34. Faust Part I (Johann Wolfgang von Goethe)
Dr. Faust despairs of life and his inability to find satisfaction in his lifelong studies, so he decides to make a wager with the devil Mephistopheles: if Mephistopheles can provide him with that one moment of complete fulfilment, he can take Faust’s soul to hell for eternity. But then Faust meets an innocent young girl called Gretchen, and things start to become catastrophic.
This is a bit different from the traditional legends of Faust, but still incredibly good, though I could be a bit biased because I love the Faust story in general. Faust as a character kind of annoys me with his constant wondering about whether he’s doing the right thing (he’s usually not), which could explain why I like Mephistopheles and his sarcasm so much.
35. Wie kommt das Salz ins Meer (Brigitte Schwaiger)

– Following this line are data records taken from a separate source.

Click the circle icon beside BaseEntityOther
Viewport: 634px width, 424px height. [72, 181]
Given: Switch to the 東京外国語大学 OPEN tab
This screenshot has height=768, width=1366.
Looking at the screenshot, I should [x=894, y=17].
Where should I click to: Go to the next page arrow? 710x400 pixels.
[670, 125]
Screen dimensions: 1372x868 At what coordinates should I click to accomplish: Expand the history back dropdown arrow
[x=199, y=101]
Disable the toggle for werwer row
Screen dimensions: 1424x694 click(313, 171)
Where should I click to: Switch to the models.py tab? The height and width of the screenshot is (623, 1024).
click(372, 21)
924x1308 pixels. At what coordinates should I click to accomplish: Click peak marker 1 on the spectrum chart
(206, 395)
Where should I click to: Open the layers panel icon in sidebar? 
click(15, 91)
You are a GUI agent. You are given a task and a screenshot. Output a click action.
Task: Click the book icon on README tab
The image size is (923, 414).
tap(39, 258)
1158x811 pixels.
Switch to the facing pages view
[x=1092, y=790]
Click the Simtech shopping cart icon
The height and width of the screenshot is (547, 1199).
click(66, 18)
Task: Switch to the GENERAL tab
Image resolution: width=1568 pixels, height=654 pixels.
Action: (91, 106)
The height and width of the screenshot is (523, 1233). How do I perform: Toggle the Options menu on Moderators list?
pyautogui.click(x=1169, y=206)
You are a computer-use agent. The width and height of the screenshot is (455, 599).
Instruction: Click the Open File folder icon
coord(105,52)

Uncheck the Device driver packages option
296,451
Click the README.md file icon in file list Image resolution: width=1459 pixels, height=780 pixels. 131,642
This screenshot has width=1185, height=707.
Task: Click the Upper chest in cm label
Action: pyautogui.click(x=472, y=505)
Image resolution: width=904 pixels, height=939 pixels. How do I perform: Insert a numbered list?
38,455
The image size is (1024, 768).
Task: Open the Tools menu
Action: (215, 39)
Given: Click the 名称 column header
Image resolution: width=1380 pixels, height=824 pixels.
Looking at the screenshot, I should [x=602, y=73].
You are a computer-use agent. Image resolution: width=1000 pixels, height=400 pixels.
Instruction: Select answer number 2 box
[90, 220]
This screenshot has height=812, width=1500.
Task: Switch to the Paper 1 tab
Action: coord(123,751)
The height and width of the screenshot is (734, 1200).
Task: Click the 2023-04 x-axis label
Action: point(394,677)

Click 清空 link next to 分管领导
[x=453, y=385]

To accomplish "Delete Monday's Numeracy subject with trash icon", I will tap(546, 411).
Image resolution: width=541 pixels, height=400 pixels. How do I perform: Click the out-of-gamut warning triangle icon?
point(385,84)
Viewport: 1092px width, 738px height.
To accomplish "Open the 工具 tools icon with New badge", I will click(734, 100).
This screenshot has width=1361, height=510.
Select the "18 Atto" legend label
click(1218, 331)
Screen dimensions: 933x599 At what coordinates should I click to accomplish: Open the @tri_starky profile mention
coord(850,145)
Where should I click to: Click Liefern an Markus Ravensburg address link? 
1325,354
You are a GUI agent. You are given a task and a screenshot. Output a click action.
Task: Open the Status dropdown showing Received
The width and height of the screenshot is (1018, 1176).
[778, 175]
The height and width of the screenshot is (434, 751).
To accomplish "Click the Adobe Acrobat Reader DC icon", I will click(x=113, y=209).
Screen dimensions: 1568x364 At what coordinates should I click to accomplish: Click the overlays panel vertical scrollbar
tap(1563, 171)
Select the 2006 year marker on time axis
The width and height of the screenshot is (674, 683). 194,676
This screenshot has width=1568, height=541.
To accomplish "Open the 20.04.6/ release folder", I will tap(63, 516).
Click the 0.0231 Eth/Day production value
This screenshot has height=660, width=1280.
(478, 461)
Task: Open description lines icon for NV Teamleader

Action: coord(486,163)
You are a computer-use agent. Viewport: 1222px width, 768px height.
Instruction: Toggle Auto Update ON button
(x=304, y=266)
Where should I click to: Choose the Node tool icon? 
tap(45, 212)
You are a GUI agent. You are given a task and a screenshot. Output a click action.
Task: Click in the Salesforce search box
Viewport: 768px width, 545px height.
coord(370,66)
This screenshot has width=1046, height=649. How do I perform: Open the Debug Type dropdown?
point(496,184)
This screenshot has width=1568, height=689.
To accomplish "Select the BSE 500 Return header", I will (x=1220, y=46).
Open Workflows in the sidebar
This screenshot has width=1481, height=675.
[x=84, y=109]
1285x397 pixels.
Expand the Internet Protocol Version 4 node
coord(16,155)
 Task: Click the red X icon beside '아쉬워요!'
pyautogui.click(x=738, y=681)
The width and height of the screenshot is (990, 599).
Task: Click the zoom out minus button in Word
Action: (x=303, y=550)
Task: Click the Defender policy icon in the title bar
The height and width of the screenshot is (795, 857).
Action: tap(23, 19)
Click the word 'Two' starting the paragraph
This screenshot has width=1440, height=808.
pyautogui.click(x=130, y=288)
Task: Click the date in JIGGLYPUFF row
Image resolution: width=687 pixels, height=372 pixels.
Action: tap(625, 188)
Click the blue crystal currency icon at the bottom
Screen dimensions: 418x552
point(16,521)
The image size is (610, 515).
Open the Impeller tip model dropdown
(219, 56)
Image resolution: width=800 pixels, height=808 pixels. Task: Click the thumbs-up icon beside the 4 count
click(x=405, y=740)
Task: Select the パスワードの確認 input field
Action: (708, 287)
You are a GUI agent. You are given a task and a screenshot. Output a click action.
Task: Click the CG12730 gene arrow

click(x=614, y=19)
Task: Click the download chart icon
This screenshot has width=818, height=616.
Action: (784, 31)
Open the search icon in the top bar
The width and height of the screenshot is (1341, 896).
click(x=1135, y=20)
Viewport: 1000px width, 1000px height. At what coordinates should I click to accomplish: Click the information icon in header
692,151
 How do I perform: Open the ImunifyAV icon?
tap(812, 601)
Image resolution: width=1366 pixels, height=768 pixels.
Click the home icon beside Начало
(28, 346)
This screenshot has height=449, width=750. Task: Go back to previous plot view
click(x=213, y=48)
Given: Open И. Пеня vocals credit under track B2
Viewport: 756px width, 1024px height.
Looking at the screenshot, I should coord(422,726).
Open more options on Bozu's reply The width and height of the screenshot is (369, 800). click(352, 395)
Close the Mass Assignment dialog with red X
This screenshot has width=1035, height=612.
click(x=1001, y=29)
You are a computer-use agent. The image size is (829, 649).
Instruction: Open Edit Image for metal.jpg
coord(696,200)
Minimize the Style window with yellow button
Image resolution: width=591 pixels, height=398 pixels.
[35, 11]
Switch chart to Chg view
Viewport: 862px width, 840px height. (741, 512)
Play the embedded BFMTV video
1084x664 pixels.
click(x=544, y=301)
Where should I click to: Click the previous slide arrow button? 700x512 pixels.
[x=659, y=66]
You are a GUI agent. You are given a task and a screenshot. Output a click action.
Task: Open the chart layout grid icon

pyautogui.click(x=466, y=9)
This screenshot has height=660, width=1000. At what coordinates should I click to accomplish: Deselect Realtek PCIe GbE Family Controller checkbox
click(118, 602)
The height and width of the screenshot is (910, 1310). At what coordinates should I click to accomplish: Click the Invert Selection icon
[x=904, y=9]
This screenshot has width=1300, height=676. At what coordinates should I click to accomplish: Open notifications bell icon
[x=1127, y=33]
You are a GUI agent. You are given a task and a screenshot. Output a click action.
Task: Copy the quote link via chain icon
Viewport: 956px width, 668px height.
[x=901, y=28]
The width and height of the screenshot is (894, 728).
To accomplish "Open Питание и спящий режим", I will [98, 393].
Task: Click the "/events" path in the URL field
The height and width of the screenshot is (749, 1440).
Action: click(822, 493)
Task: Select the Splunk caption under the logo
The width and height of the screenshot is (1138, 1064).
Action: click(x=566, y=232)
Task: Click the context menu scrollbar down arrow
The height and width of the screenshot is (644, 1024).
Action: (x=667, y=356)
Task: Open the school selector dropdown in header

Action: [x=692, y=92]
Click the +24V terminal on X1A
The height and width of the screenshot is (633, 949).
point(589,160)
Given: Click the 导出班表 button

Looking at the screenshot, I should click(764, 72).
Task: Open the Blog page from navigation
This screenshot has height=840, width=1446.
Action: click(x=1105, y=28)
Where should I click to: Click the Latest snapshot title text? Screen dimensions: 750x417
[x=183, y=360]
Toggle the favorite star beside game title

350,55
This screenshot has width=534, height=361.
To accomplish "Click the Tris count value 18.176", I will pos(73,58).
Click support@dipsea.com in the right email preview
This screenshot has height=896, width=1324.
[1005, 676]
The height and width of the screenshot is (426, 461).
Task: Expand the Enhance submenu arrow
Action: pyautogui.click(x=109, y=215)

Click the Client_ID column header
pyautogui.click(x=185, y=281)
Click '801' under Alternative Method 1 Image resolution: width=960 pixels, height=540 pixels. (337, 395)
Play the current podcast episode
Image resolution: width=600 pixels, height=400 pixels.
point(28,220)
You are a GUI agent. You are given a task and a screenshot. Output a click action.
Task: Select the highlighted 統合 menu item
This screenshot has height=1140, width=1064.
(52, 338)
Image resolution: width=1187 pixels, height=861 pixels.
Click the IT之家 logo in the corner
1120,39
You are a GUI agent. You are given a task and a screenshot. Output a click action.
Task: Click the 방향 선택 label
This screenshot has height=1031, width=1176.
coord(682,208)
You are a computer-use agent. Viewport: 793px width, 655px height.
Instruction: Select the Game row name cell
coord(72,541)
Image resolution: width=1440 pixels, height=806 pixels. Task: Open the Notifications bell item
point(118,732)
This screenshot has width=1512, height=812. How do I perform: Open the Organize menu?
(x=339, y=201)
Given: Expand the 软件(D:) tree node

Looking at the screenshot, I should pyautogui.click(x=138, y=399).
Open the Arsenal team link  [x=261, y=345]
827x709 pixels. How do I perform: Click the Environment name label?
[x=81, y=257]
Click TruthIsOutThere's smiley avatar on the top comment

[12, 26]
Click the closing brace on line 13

This is the semi-autobiographical story of a young woman who gets married despite her misgivings and the awareness that comes to her through this, especially of what is expected of women in the time/place the story is set in (about 1970s in Austria). I read this as part of a course on gender and identity in post-war Germany and found I really clicked with a lot of the things it mentions or alludes to, so I’m glad it was recommended or I might not have heard of it, especially as it seems to be out of print now.
36. Hermann and Dorothea (Johann Wolfgang von Goethe)
This is actually a very long epic poem, telling the story of how Hermann meets a refugee called Dorothea as she passes through the town with her people and how he immediately decides to marry her, despite his father’s refusal to allow it. This was a pretty quick read, but I was fairly neutral about it- it’s an OK piece, but not one of my favourites.
37. Herr Mautz (Sibylle Berg)
Mr Mautz is about to die. He sits alone in his hotel room somewhere in Asia and reflects on his life, whilst the cockroaches waiting for him to die get impatient and figures from his past make appearances to let the audience know that it didn’t all happen exactly as Mautz remembers it.
This play is really surreal and I’m not sure that there’s a translation- I’ve heard it’s not even performed that often. I found out about it because I’m actually going to be in a production of it as some of the smaller roles. It’s a fairly short play, but very funny in places (especially as Mautz is actually a pretty bad guy, and the contradictions are huge in most cases), and worth checking out.
38. Novelle (Goethe)
This was a reread, but the first time I’d read it in English. It’s pretty short, as the title suggests, and it’s OK but not my favourite work by Goethe. Man and nature in conflict and eventually being reconciled, but other than that, not an awful lot happens to be honest.
39. Howl’s Moving Castle (Diana Wynne Jones)
Sophie has resigned herself to a boring life in the hat shop until she’s suddenly turned into an old woman by the Witch of the Waste. In shock, she flees and ends up taking up residence in the castle of the Wizard Howl, a supposedly evil man who apparently eats the hearts of young innocent girls, and making a deal with Calcifer, the fire demon under Howl’s control- if she can break his contract with Howl, he’ll break the spell on her.
I’ve been meaning to read this ever since I saw the film a couple of years ago, and I really enjoyed it. I’ll definitely be trying to get hold of the other books in the series when I’m slightly less hard up!
40. War and Genocide: A Concise History of the Holocaust (Doris L. Bergen)
This was a book suggested as background reading for a course that I’m taking at uni. It’s not very long- about 200 pages- and covers not only the Holocaust during the war years but also the events leading up to it beforehand. Whether or not you read many history books, I’d definitely recommend this book because it makes the information so accessible, even to people who aren’t really historians (like me).
My challenge ends at the end of January, and I still have a little way to go thanks to real life getting in the way! Still, fingers crossed I should be able to make it!